Anyway, we now have an answer from the man himself, with the elegant simplicity of Occam’s Razor: “It itched.” (Click here and scroll down.) … 10:47 a.m.

Monday, Nov. 8, 2004

Was anyone except me and James Wolcott watching last Friday’s hallucinatory season finale of Real Time With Bill Maher  on HBO? Maher’s guests included Alan Simpson, the former Republican senator from Wyoming, and Andrew Sullivan, the well-known gay conservative blogger who recently startled his readership by reluctantly endorsing Kerry. Let’s skim over Simpson’s baffling interview with Maher, in which the senator, who is pro-choice and pro-gay rights, railed at Maher for making people laugh before advancing the odd argument that Wyoming as a state is progressive on gay issues because “Matthew Shepard was killed in this state, and the people of this state were offended.” We’ll also fast-forward past Sullivan’s frothing rage toward Noam Chomsky, who had appeared earlier on the show via satellite. Chomsky, Sullivan insisted, had bilked the country for “millions” by criticizing U.S. policy on the academic lecture circuit. Putting aside for the moment the image of a left-wing linguist rolling in rock-star cash, are we to understand that Sullivan himself commands no fee for his speaking engagements?

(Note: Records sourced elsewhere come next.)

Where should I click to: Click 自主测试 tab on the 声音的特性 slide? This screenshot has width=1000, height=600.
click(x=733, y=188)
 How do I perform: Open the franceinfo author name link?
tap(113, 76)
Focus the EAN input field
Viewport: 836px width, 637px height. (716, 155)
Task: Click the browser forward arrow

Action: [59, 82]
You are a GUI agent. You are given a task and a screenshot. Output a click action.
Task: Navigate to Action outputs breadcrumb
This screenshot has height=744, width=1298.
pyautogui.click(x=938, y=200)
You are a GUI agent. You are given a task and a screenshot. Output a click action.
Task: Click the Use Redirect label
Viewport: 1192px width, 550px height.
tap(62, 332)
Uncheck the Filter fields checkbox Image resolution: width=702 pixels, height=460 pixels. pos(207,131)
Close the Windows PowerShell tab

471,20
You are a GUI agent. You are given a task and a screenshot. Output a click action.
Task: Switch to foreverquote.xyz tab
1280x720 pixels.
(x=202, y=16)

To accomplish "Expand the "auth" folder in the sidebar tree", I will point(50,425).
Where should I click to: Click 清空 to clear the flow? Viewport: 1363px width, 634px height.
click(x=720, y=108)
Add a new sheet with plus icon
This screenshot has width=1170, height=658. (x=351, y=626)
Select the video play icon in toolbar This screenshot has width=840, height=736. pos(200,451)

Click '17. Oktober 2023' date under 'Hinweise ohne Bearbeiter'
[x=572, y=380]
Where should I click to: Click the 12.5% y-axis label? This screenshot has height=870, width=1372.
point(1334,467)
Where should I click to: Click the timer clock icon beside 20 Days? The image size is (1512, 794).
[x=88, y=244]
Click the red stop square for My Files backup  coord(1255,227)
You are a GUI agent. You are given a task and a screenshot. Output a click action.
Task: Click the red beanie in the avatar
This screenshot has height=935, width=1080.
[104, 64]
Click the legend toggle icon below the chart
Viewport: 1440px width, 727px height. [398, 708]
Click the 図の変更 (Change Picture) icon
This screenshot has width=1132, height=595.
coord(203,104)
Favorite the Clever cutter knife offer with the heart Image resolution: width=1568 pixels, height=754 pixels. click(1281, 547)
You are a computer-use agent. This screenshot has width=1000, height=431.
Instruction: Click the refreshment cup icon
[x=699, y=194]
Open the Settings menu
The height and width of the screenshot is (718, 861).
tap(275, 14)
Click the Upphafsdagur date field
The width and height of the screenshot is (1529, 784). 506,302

But the true high point of Friday’s Real Time was one of those moments that only live television can offer, more humiliating than Ashlee Simpson’s lip-synching debacle on SNL, more mysterious than the bulge under Bush’s jacket in the first debate. When the roundtable guests (who also included actor D. L. Hughley and former U.S. Rep. Pat Schroeder) rose to shake hands and chat in the last few minutes of the show, why was Andrew Sullivan—there’s no polite way to put this—rubbing his own ass, in full view of the cameras and for what seemed like an eternity? (This screen capture fails to do justice to the sheer duration of the event.) Anyone who had ever been caught in a social blunder—picking their nose on the train, say—could only look on in horrified identification: Imagine being caught on live TV fondling one’s own tush! I know bloggers aren’t known for their social graces, but what problem was Sullivan addressing with his not-so-furtive adjustments? Numb buns? Atomic wedgie? Or just nervous fidgeting? Real Time will be replaying on HBO throughout this week. I welcome reader speculation on Mr. Sullivan’s dilemma. But please, people … keep it clean. … 3:47 p.m.